Sinn Fein plans to build on its 26-County presidential campaign by targeting the local elections in 2014, party officials have said.
The 13.7 per cent vote for Martin McGuinness represented the highest ever national vote for the party in a 26 County election. With more than 243,000 votes, McGuinness significantly outpolled Fine Gael’s Gay Mitchell and ended up third on first preference votes, behind President-elect Michael D Higgins of the Labour Party and former Fianna Fail Sean Gallagher.
He also passed the 12.5 per cent threshold required for the reimbursement of expenses. Howerver, there was some disappointment in the party that Mr McGuinness failed to match the party’s support in some recent opinion polls.
Speaking as the results came in, Mr McGuinness said that he was very happy that Michael D Higgins would be “waking up in the Aras” next month. “What’s done is done and what’s won is won and Michael D has won it and I fully congratulate him. I think he’ll make a great president and he’ll be my president also.” He said he had earlier spoken by telephone to the victorious candidate and wished him “my warmest congratulations”.
He said his revelation about Independent candidate and frontrunner Sean Gallagher’s involvement in a Fianna Fail fundraiser in Dundalk in 2008 during the final Presidential debate would go into the annals of television and political history.
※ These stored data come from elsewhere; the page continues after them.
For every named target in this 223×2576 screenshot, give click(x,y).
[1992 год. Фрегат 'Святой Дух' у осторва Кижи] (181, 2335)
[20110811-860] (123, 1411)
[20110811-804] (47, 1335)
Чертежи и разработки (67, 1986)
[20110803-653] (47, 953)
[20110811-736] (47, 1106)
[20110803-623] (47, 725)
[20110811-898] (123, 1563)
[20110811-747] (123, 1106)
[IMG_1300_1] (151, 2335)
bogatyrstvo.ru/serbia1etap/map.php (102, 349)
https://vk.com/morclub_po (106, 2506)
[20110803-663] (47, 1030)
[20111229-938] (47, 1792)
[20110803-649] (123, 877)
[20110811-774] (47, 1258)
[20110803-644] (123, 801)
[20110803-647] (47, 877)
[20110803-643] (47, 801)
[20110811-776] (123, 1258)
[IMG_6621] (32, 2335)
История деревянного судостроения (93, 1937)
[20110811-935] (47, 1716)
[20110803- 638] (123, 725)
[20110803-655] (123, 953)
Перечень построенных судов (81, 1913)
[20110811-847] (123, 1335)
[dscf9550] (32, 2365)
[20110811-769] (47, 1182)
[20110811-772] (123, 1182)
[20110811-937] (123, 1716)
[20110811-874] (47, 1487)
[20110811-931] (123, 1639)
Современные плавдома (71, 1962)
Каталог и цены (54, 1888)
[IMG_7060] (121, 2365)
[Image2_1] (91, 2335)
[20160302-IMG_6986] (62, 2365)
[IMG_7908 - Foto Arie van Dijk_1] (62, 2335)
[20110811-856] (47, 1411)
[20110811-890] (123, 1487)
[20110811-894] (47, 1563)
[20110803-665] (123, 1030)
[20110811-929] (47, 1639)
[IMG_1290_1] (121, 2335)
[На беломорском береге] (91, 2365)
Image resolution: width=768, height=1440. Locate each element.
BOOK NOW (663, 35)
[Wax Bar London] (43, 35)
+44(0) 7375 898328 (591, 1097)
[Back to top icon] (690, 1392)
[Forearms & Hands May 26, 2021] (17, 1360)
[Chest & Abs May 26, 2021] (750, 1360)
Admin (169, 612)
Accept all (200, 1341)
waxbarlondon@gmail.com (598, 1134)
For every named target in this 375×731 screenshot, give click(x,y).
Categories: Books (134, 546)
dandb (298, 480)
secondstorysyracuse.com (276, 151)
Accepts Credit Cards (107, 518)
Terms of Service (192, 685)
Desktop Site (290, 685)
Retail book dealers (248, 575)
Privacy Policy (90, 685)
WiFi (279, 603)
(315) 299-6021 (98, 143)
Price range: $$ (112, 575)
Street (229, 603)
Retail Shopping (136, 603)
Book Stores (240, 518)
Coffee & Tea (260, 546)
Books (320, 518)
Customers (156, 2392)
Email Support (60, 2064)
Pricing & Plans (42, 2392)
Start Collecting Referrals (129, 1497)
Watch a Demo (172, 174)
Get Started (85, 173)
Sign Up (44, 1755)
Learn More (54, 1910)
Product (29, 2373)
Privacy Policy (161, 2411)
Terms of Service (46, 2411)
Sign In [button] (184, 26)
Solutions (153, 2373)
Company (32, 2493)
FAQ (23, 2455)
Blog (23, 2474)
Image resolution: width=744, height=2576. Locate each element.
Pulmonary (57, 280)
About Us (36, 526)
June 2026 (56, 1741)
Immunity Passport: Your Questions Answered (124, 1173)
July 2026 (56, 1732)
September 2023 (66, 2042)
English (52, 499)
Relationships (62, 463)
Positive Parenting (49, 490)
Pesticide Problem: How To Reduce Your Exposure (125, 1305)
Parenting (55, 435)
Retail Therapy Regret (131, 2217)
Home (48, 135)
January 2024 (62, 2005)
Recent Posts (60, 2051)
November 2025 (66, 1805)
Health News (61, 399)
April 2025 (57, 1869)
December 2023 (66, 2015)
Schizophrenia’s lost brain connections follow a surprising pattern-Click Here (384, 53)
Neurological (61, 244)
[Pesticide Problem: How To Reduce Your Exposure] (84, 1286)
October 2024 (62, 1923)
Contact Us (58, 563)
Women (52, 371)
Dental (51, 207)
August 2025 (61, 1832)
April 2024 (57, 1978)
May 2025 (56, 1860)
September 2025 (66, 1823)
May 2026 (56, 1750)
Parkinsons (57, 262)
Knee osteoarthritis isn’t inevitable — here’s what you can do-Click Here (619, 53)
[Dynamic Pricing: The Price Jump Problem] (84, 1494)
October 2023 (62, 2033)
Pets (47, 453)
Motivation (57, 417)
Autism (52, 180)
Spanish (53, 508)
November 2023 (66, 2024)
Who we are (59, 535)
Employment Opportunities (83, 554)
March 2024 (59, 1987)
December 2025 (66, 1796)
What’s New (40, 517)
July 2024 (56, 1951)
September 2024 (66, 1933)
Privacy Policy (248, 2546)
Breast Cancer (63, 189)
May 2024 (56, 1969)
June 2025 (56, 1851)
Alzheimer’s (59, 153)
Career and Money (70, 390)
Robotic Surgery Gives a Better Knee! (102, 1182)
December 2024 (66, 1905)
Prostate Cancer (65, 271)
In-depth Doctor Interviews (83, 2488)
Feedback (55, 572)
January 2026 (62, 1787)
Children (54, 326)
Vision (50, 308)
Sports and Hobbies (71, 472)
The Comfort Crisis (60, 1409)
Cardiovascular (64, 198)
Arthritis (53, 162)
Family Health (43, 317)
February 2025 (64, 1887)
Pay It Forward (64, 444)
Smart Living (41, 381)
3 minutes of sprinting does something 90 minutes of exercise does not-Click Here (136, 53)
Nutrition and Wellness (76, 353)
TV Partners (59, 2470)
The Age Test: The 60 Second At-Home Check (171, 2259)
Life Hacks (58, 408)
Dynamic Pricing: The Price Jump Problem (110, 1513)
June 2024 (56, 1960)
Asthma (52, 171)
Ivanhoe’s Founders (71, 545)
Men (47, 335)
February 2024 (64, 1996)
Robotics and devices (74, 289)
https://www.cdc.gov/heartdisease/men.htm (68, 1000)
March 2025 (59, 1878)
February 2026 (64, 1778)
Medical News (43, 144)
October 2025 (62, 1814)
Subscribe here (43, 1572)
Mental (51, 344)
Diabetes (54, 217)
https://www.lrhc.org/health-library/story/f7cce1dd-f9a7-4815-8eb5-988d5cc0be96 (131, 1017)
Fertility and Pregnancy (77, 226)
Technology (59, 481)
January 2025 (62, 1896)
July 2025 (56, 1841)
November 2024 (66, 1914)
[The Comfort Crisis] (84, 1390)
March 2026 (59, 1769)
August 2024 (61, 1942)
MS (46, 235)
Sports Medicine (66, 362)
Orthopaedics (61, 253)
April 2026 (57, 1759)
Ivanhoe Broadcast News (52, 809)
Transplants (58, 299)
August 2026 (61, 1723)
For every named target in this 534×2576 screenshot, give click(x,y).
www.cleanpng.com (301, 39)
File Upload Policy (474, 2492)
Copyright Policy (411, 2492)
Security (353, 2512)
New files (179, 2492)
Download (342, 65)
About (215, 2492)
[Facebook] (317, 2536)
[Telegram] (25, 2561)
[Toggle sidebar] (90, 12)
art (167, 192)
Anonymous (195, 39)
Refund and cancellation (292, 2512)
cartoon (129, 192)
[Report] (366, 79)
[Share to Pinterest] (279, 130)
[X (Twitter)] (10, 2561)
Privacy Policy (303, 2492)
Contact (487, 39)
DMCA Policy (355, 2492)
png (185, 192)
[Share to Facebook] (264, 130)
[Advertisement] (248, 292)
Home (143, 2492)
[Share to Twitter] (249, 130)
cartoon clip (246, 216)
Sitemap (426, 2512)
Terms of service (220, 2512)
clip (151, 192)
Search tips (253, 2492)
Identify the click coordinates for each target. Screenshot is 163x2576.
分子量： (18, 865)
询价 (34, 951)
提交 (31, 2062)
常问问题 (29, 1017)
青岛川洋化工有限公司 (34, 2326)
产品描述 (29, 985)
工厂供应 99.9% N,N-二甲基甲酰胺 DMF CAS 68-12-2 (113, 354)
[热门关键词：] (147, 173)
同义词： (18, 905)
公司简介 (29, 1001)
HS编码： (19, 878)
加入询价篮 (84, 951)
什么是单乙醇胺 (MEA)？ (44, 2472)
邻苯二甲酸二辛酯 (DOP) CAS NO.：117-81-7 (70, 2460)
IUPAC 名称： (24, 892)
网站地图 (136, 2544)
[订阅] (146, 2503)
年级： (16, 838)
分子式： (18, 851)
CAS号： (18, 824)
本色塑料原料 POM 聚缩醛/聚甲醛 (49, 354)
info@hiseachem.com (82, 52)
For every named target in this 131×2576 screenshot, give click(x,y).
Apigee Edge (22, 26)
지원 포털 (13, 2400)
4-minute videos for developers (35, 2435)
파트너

The result was that the the more left-wing candidate was elected -- a poll showed some 16% of voters switched from the conservative Gallagher to Higgins in the final week.
The questions he asked were legitimate ones, he added. “I do have a concern about gombeenism, cronyism and the brown envelope culture which helped to destroy Irish economy and put most marginalised into extreme difficulty and I have no regrets about that.”
However, it was broadly acknowledged that the decision of the Sinn Fein Officer Board to field McGuinness, one of the party’s most controversial and polarising figures, was a poor one.
Sinn Fein was subjected to an unremitting focus on the past activities of the Provisional IRA and Mr McGuinness’s denials of involvement. With of the state’s two largest parties in disarray, the party missed out on an opportunity to capture a sizable share of the political middle ground.
The Deputy First Minister returned to his post this week facing fresh questions over his claim to have left the IRA in 1974. Meanwhile, President-elect Higgins said he would continue the work of his predecessor to ‘build bridges’ in the North.
The man who will soon be Ireland’s ninth president said his humanitarian work overseas had taught him that, even after peace is established, continued efforts were required to repair divided societies.
Mr Higgins, who visited his future home of Aras an Uachtaran in Dublin’s Phoenix Park today, is due to be inaugurated president in a ceremony at Dublin Castle on Friday, November 11.